▶ Problem statement
Return exactly the span of lines in the following data that opens with the line containing "At what coordinates" and closes with the line containing "Task: Add a new locate field row". Include nothing else.

▶ Provided information
*** Block opens ***

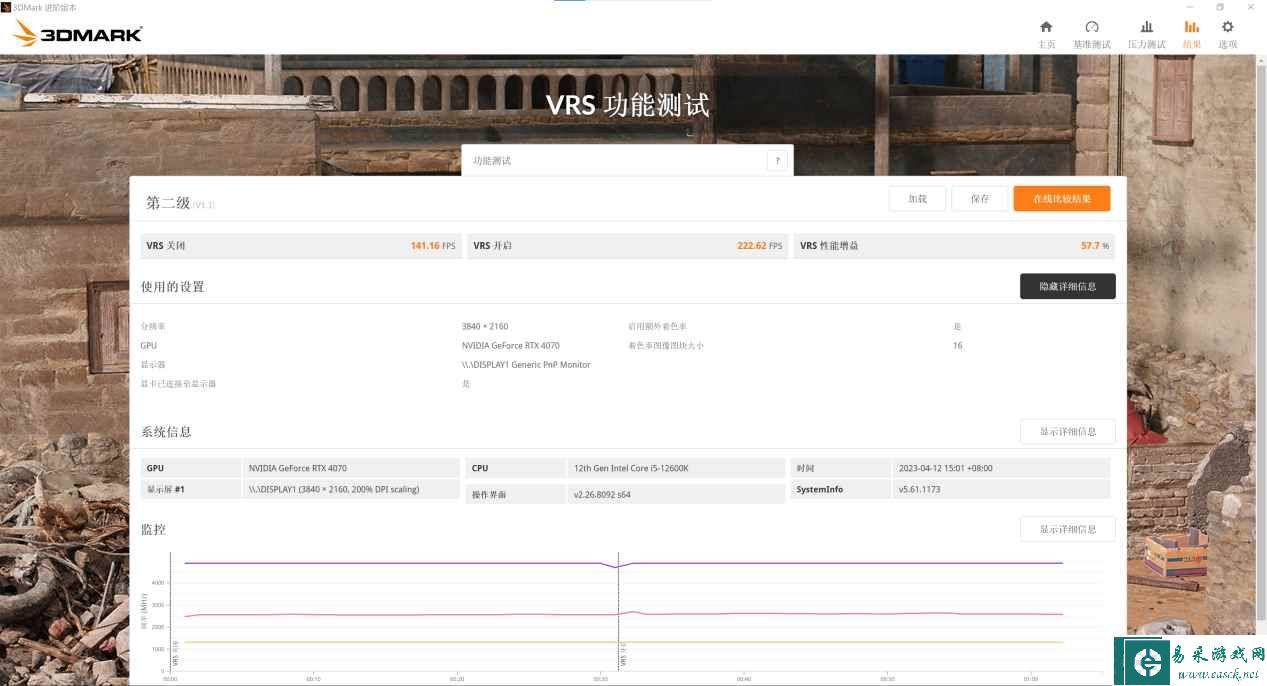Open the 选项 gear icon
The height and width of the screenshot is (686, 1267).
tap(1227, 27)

*** Block closes ***
*** Block opens ***

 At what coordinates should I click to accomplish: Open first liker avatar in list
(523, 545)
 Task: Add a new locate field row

*** Block closes ***

▶ Task result
 At what coordinates should I click to accomplish: Open first liker avatar in list
(523, 545)
 Task: Add a new locate field row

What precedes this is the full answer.